## WHAT THE EXERCISE ASKS
What you write must be the lines from the one holding "You are a GUI" through the final line of the records below, reproduced exactly, minus the pictures.

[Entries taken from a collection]
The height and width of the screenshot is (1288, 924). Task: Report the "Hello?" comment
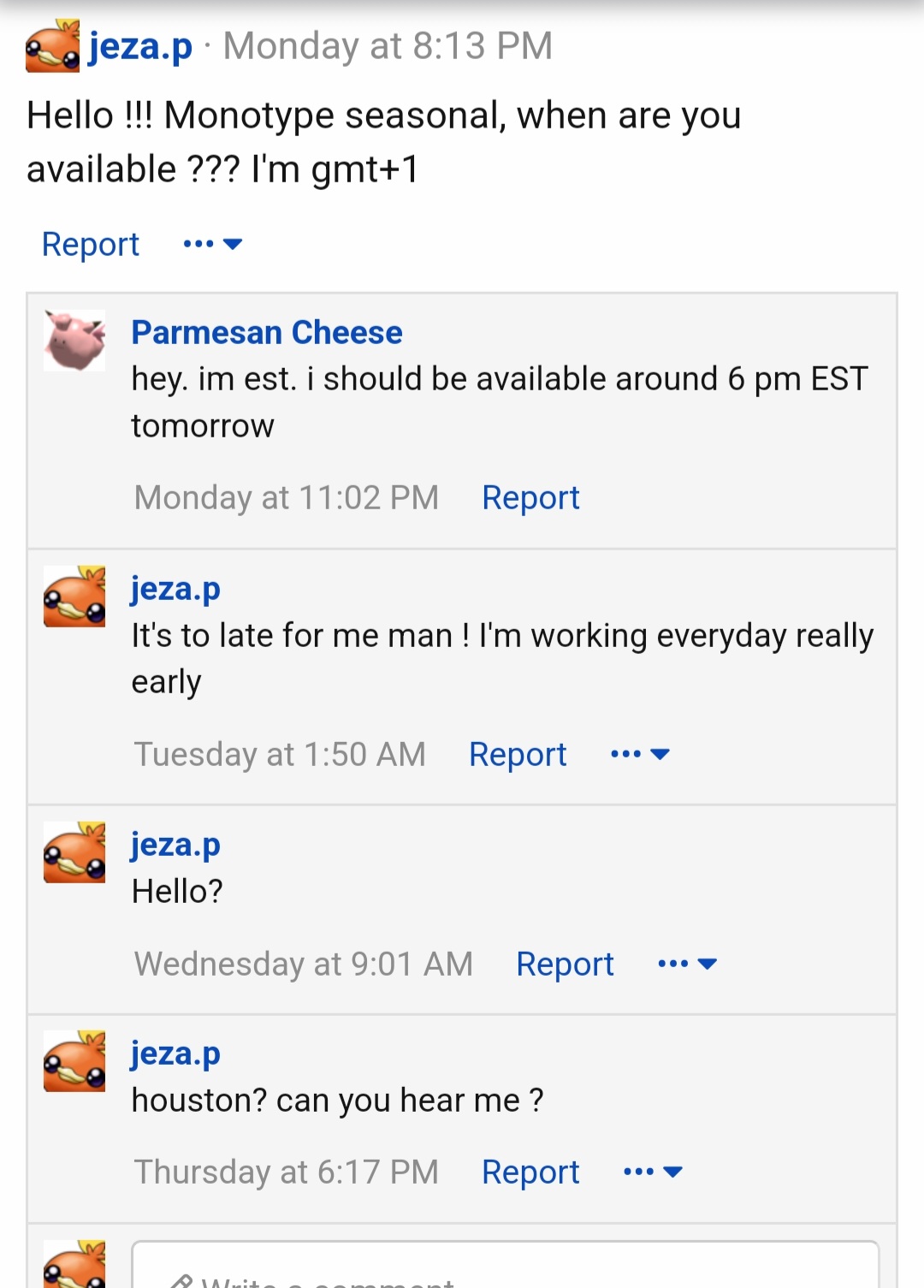(x=565, y=965)
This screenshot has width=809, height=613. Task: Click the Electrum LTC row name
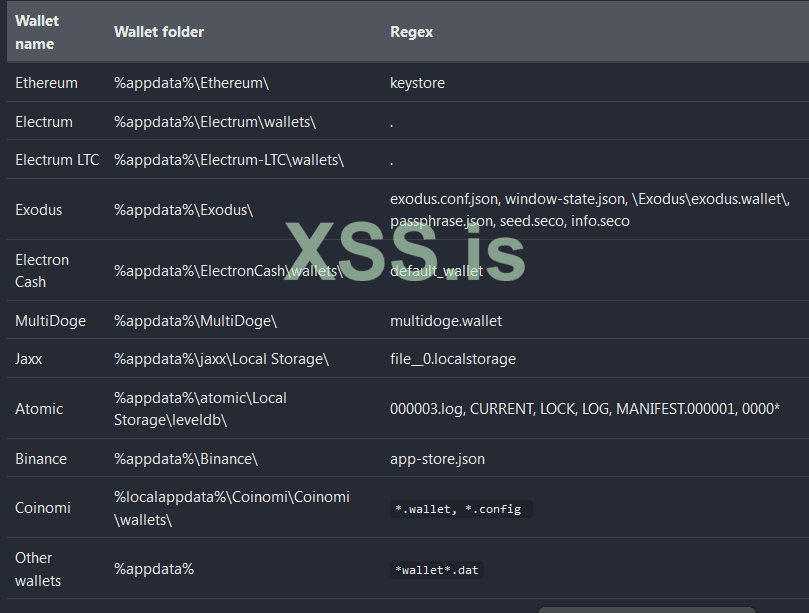click(x=57, y=160)
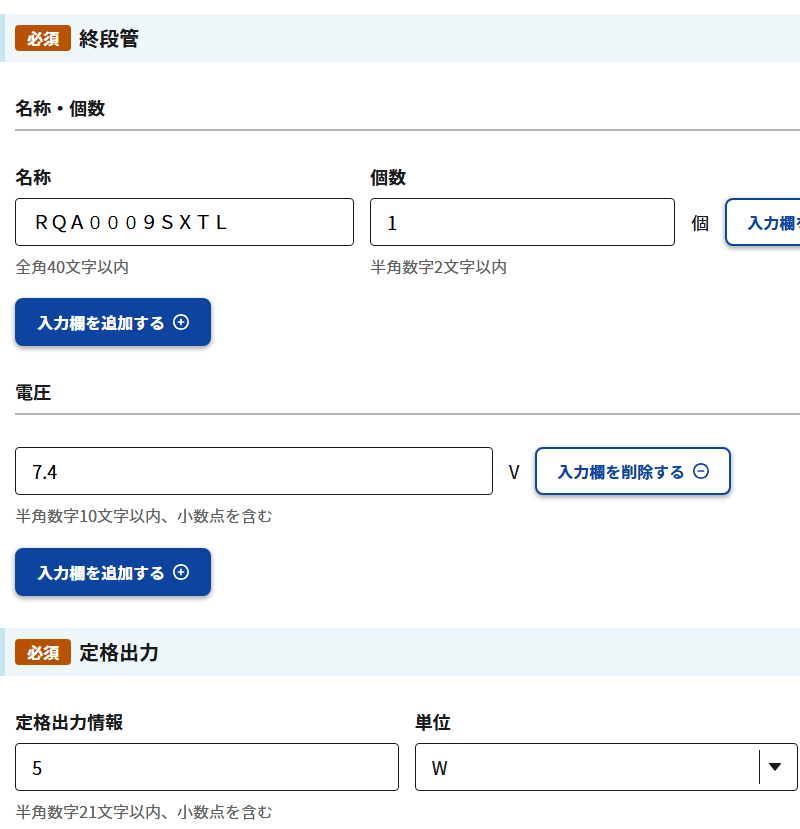Screen dimensions: 800x829
Task: Click the minus icon in 入力欄を削除する
Action: click(701, 471)
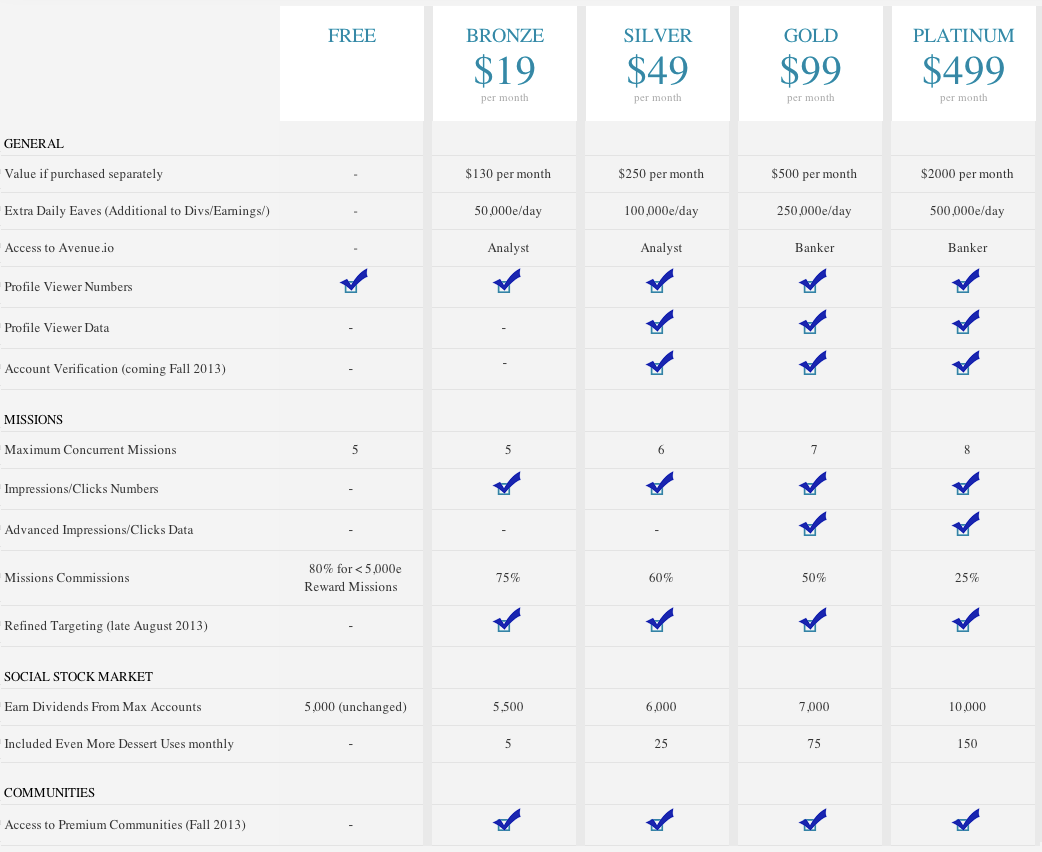The image size is (1042, 852).
Task: Choose the BRONZE $19 per month plan
Action: [x=505, y=64]
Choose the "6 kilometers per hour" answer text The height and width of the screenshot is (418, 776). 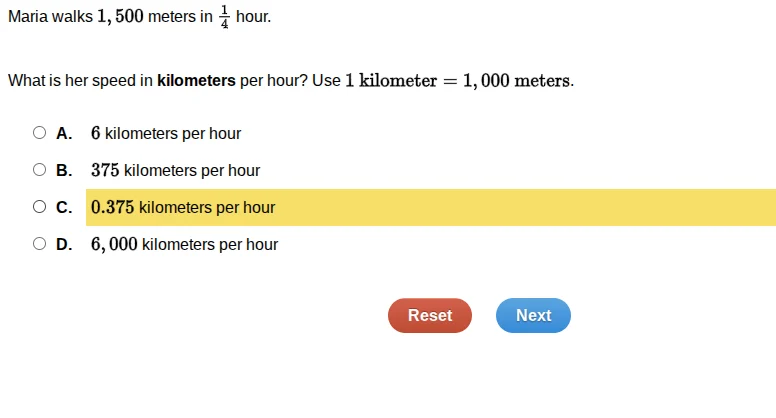166,133
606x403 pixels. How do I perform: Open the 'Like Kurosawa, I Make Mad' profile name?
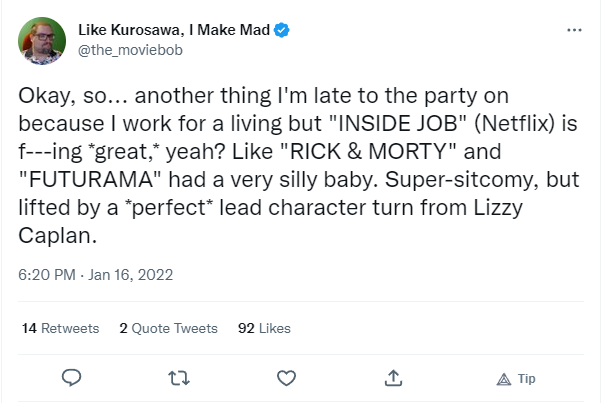[x=173, y=31]

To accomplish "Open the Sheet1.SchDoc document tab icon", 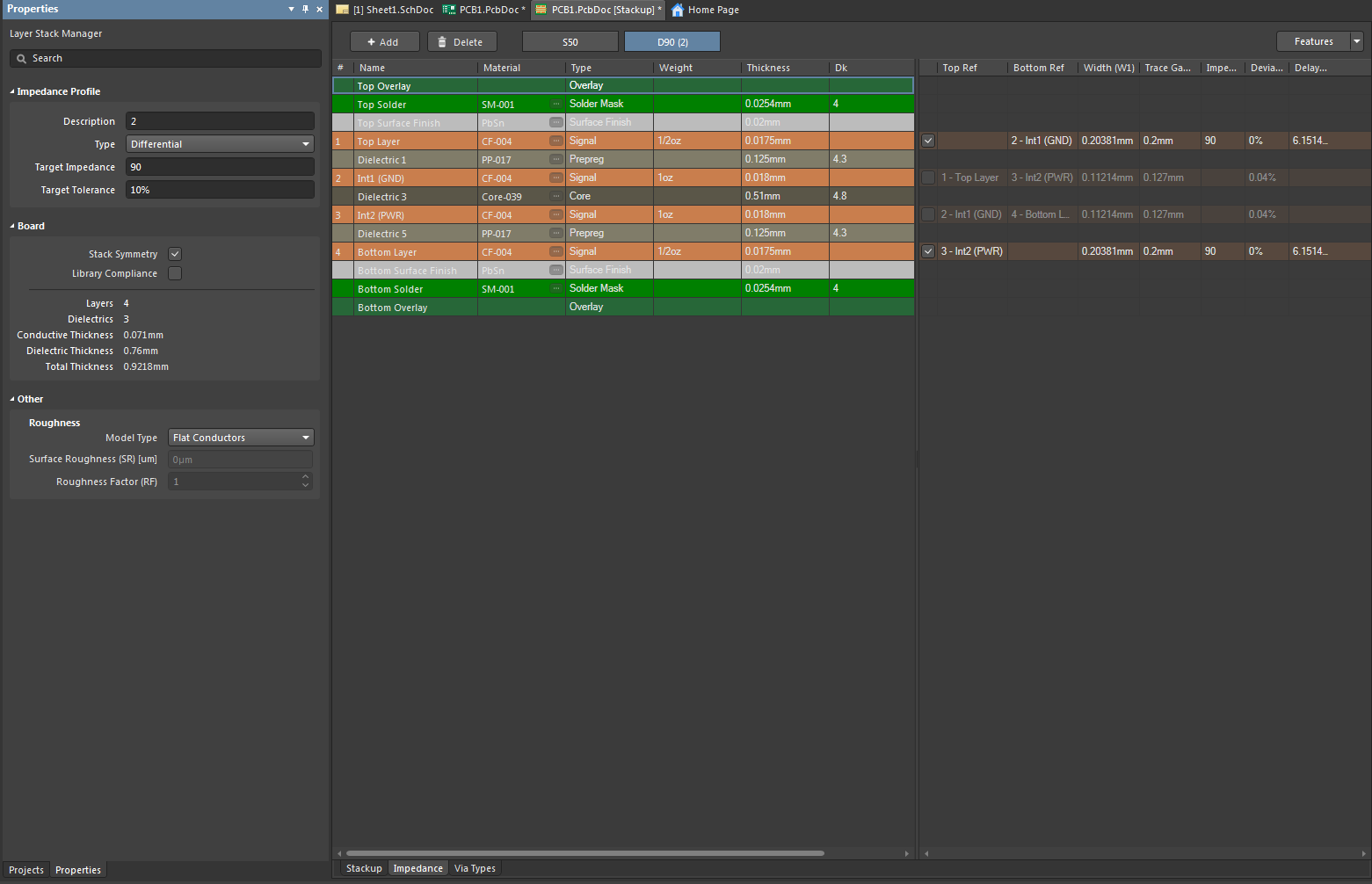I will pos(342,10).
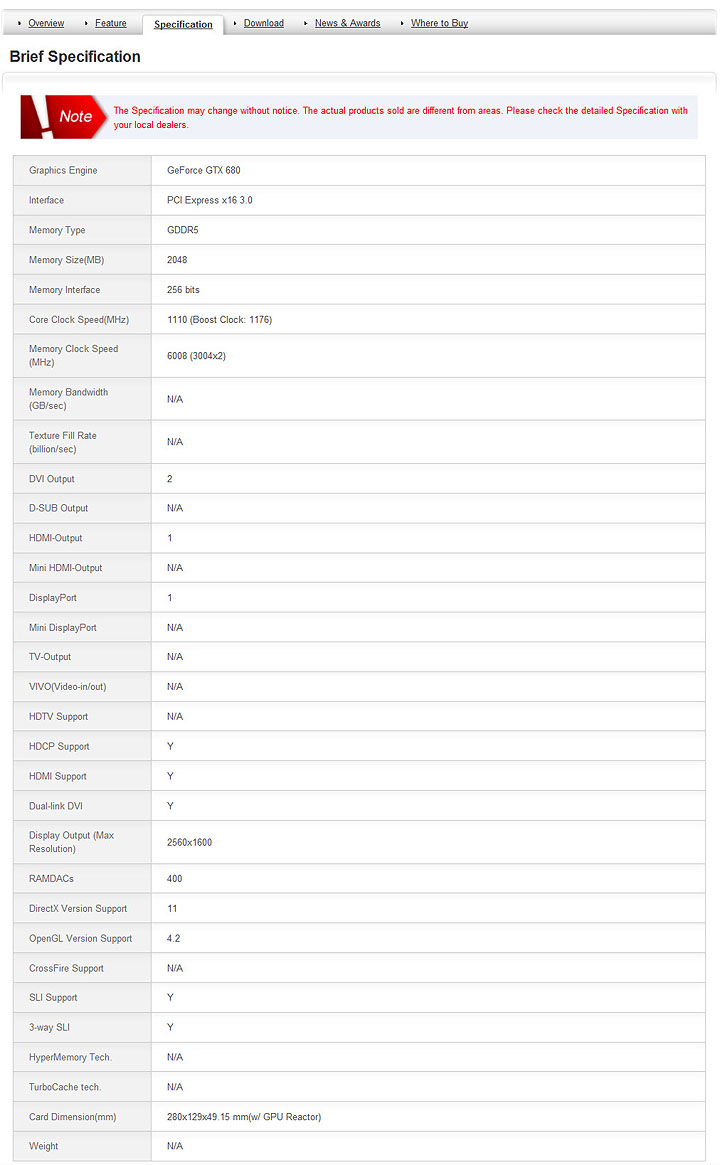720x1165 pixels.
Task: Select the Memory Size(MB) label cell
Action: coord(66,260)
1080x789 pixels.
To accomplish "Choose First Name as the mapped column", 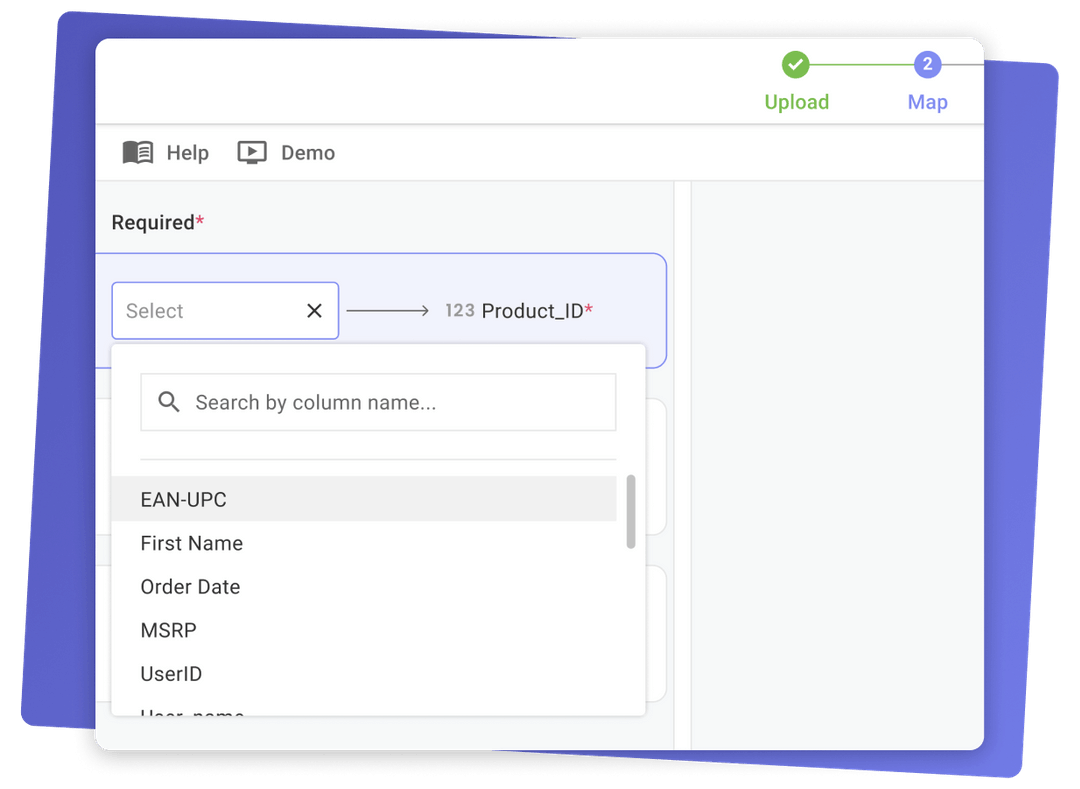I will pyautogui.click(x=191, y=543).
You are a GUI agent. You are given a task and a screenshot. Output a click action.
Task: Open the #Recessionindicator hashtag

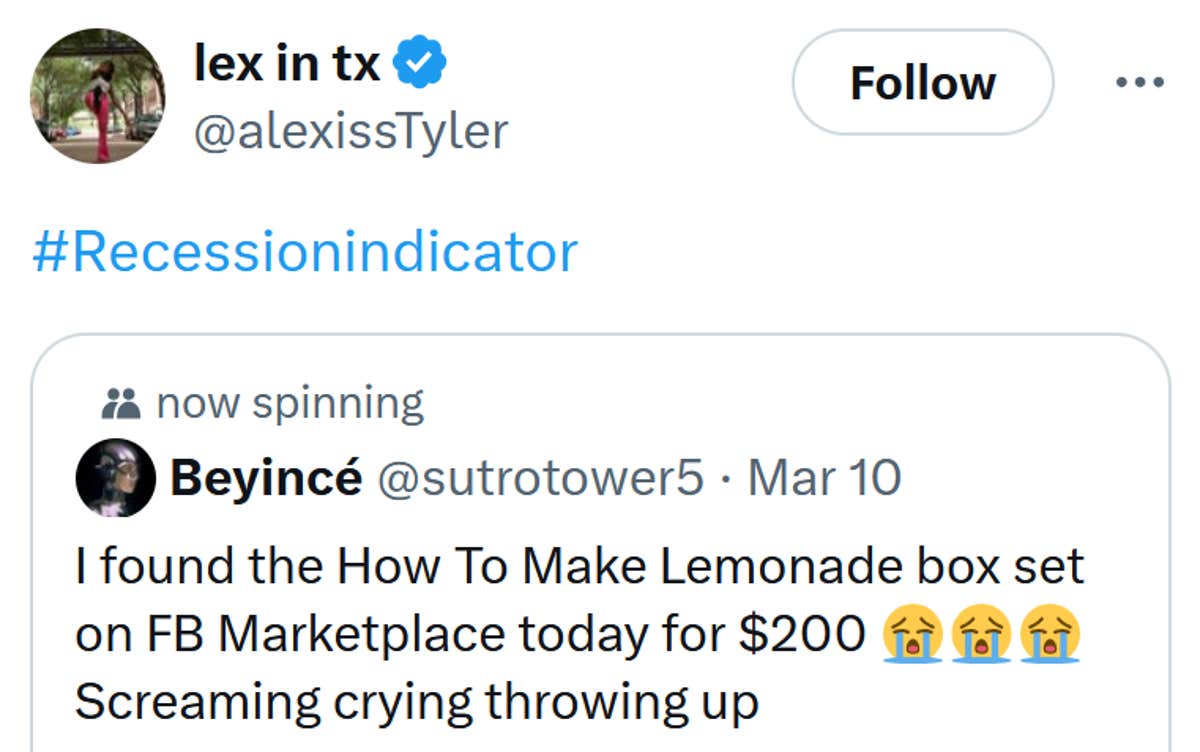tap(304, 252)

## RESULT
You are a GUI agent. You are given a task and a screenshot. Output a click action.
Task: Open the #Recessionindicator hashtag

tap(304, 252)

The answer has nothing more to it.